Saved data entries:
┄┄┄┄┄┄┄┄┄┄
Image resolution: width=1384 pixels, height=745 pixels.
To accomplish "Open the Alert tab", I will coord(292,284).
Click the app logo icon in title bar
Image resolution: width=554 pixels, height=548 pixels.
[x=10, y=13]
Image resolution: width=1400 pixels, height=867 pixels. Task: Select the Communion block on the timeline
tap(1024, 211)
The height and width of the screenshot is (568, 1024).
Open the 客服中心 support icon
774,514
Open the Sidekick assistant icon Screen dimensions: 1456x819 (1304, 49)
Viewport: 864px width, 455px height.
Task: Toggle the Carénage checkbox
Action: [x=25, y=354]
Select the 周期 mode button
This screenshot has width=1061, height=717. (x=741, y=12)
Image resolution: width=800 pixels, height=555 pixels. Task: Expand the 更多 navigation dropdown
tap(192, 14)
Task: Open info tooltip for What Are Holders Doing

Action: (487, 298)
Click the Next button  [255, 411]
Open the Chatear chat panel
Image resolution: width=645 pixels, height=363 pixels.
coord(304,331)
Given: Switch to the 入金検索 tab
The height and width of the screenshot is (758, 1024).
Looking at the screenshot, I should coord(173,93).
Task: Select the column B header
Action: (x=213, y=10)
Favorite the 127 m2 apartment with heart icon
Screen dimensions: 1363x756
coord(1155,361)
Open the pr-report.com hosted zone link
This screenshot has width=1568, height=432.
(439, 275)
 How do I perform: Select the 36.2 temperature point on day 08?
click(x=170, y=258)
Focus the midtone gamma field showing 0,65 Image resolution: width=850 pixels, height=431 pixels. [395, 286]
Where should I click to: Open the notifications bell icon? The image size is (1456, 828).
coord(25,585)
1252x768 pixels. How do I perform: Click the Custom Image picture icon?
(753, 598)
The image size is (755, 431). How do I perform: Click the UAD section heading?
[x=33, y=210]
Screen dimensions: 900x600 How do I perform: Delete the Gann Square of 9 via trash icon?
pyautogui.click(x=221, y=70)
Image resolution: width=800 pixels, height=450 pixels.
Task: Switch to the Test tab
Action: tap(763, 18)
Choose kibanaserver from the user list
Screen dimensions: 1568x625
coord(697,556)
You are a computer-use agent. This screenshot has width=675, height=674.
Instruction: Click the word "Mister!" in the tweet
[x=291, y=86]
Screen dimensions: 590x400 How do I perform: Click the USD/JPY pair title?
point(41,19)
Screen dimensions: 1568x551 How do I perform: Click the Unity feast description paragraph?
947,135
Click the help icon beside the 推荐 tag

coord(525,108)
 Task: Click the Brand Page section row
┄┄┄┄┄┄┄┄┄┄
• **Exercise aim**
Output all the lines above. Keep each one exact.

• **Result for this task**
Image resolution: width=1384 pixels, height=745 pixels.
To accomplish "Open the Alert tab", I will coord(292,284).
Click the app logo icon in title bar
Image resolution: width=554 pixels, height=548 pixels.
[x=10, y=13]
Image resolution: width=1400 pixels, height=867 pixels. Task: Select the Communion block on the timeline
tap(1024, 211)
The height and width of the screenshot is (568, 1024).
Open the 客服中心 support icon
774,514
Open the Sidekick assistant icon Screen dimensions: 1456x819 (1304, 49)
Viewport: 864px width, 455px height.
Task: Toggle the Carénage checkbox
Action: [x=25, y=354]
Select the 周期 mode button
This screenshot has width=1061, height=717. (x=741, y=12)
Image resolution: width=800 pixels, height=555 pixels. Task: Expand the 更多 navigation dropdown
tap(192, 14)
Task: Open info tooltip for What Are Holders Doing

Action: (487, 298)
Click the Next button  [255, 411]
Open the Chatear chat panel
Image resolution: width=645 pixels, height=363 pixels.
coord(304,331)
Given: Switch to the 入金検索 tab
The height and width of the screenshot is (758, 1024).
Looking at the screenshot, I should coord(173,93).
Task: Select the column B header
Action: (x=213, y=10)
Favorite the 127 m2 apartment with heart icon
Screen dimensions: 1363x756
coord(1155,361)
Open the pr-report.com hosted zone link
This screenshot has width=1568, height=432.
(439, 275)
 How do I perform: Select the 36.2 temperature point on day 08?
click(x=170, y=258)
Focus the midtone gamma field showing 0,65 Image resolution: width=850 pixels, height=431 pixels. [395, 286]
Where should I click to: Open the notifications bell icon? The image size is (1456, 828).
coord(25,585)
1252x768 pixels. How do I perform: Click the Custom Image picture icon?
(753, 598)
The image size is (755, 431). How do I perform: Click the UAD section heading?
[x=33, y=210]
Screen dimensions: 900x600 How do I perform: Delete the Gann Square of 9 via trash icon?
pyautogui.click(x=221, y=70)
Image resolution: width=800 pixels, height=450 pixels.
Task: Switch to the Test tab
Action: tap(763, 18)
Choose kibanaserver from the user list
Screen dimensions: 1568x625
coord(697,556)
You are a computer-use agent. This screenshot has width=675, height=674.
Instruction: Click the word "Mister!" in the tweet
[x=291, y=86]
Screen dimensions: 590x400 How do I perform: Click the USD/JPY pair title?
point(41,19)
Screen dimensions: 1568x551 How do I perform: Click the Unity feast description paragraph?
947,135
Click the help icon beside the 推荐 tag

coord(525,108)
 Task: Click the Brand Page section row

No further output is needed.